When you run and train in the dark, expect to run slower
I suppose this sounds obvious, but depending on where you live and train, it might not. I can run the same seven-mile route in full daylight a good two minutes faster or more — even if it's windy — than I can in the dark. And that's in spite of the fact that the entire route is on smooth black-topped, lightly-traveled city streets with good street lights and virtually no cracks or potholes. And it's also true when the perceived effort is identical, or even if I feel I ran harder in the dark. My guess is that it has something to do with apprehension. Even if you are not aware of it, I think you run with more tension in the dark. Further, I suspect that this happens in a very subtle way, as the sensors in your muscles called propioceptors figure out where you are in space and attempt to cue your brain to orient and balance yourself as you take each step. I'll stop there because I am not a biomechanical expert. Also based on nothing but the empirical evidence collected in my 'experiment of one' (shout out to George Sheehan), I think because of that tension you're likely to experience more soreness after running in the dark. And that's aside from the real increased risk of injury you encounter running in the dark.

When possible and when safe, stay off of sidewalks
For a lot of reasons.

  • They nearly always have a slant to them. And that means you're going to create a functional short leg effect, causing one hip to drop relative to the other. Whether it's your knees, hips, or back, you can be sure that something will start to hurt if you continue to run in this misaligned state.
  • Cement. Hard. Really hard. Bad.
  • Cracks, uplift, and debris.
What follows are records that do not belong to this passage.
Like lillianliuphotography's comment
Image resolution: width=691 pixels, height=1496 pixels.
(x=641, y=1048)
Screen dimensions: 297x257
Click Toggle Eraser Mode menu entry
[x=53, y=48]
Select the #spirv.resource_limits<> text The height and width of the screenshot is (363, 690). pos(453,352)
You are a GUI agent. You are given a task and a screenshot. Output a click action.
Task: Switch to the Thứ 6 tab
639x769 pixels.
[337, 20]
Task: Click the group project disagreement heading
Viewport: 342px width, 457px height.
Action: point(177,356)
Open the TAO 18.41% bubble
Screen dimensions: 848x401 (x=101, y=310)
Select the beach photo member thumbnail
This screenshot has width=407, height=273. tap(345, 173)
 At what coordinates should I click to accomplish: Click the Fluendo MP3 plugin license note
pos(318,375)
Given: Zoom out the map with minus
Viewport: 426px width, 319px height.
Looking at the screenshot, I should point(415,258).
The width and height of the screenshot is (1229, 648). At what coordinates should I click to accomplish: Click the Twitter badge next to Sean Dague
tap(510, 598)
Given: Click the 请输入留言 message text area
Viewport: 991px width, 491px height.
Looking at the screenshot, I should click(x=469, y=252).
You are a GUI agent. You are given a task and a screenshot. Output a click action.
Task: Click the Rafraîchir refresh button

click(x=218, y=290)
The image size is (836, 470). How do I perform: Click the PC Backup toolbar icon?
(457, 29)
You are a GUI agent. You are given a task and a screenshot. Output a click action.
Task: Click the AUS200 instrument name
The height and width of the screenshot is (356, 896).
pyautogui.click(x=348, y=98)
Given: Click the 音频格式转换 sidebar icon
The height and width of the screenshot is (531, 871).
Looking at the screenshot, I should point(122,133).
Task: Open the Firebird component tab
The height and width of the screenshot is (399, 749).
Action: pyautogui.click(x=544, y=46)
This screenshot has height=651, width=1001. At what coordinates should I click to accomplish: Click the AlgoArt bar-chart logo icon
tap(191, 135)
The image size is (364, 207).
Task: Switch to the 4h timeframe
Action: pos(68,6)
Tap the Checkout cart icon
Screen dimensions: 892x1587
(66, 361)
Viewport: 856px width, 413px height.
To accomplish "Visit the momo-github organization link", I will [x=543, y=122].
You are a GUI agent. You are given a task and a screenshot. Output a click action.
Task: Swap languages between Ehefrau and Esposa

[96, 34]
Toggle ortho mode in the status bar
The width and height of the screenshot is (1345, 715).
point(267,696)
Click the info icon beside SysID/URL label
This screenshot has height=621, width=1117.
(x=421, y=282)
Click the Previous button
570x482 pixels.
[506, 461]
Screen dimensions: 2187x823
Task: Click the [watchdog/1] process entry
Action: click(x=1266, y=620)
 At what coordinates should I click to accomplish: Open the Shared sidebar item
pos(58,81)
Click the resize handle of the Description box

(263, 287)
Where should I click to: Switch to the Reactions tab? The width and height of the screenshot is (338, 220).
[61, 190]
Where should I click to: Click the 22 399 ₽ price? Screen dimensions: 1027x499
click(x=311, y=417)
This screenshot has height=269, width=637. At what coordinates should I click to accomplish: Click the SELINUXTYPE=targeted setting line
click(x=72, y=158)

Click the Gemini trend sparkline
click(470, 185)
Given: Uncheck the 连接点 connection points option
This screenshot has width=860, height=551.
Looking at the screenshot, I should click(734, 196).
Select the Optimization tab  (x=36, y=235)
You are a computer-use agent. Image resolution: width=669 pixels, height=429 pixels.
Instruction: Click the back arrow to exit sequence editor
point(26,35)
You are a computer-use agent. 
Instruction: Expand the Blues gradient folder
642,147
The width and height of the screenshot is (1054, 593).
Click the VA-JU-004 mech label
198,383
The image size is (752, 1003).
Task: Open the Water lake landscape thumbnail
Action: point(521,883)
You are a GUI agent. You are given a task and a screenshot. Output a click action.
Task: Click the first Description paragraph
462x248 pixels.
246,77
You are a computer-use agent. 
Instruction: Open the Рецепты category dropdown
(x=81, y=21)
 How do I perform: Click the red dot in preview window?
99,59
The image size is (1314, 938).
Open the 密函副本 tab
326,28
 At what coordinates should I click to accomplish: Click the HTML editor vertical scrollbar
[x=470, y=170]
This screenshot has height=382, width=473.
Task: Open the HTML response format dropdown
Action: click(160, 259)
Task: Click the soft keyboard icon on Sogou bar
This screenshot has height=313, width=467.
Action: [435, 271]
Come to my neighborhood and I can show you exactly why I don't even like to walk on the sidewalks when it's dark. And it's a great neighborhood. They're broken up, with whole sections frequently lifted up by tree roots, creating perfect trip traps in low-light conditions.
  • Close proximity to bushes, buildings, low tree branches, startled dogs, and other safety hazards and obstacles.

Take your turns wide
This one follows a little from my suggestion to avoid sidewalks, which other criticisms aside, also frequently demand 90° turns. Because of where I live and the routes I choose, I can almost always run safely in the middle of the road. That's assuming light traffic, good visibility precautions, and no headphones. Even with a nice wide road to run on, the temptation is to cut the turns pretty tight. However, as a runner who's been at it for a long time now, I find it easier on the body — particularly hips, knees, and ankles — to take as gentle a tangent as possible around each turn. Just as running on indoor tracks can be tough on the inside leg/hip/ankle, I think making unnecessarily tight turns when running outdoors perhaps can have a negative cumulative impact. You're also more likely to encounter cracks, uneven pavement, and debris the tighter you pull those tangents.

Run fast once in awhile, even if you don't race and have no interest in competition
Why? Because it feels really really good. In my early 20's I did a lot of my runs on trails. Even though the trails were in the middle of a suburban setting, there was something about flying along those trails that made me feel alive, wild, and free. It was primitive. It was true mind/body synchronicity. When you're feeling good, and the weather is good, and your body is in that groove it really can be wondrous.

If something hurts, don't assume that's what's hurt
It's the old 'foot bone connected to the leg bone connected to the hip bone' thing. Sure, your hip might be hurting, but it's frequently not the source of the problem. If your foot strike is off for some reason, such as a pain under the ball of the foot (metatarsalgia), consciously or unconsciously, you're going to change the way that foot hits the ground. And that means trouble higher up the chain, whether it's your knee or your hip. Get all running injuries that linger for very long evaluated by a good orthopedist, physical therapist, or podiatrist. Someone at your local running store can usually hook you up.

Be visible. Be smart. Be aware.
Wear reflective stuff in the dark. Run facing traffic. No headphones unless you're on a treadmill.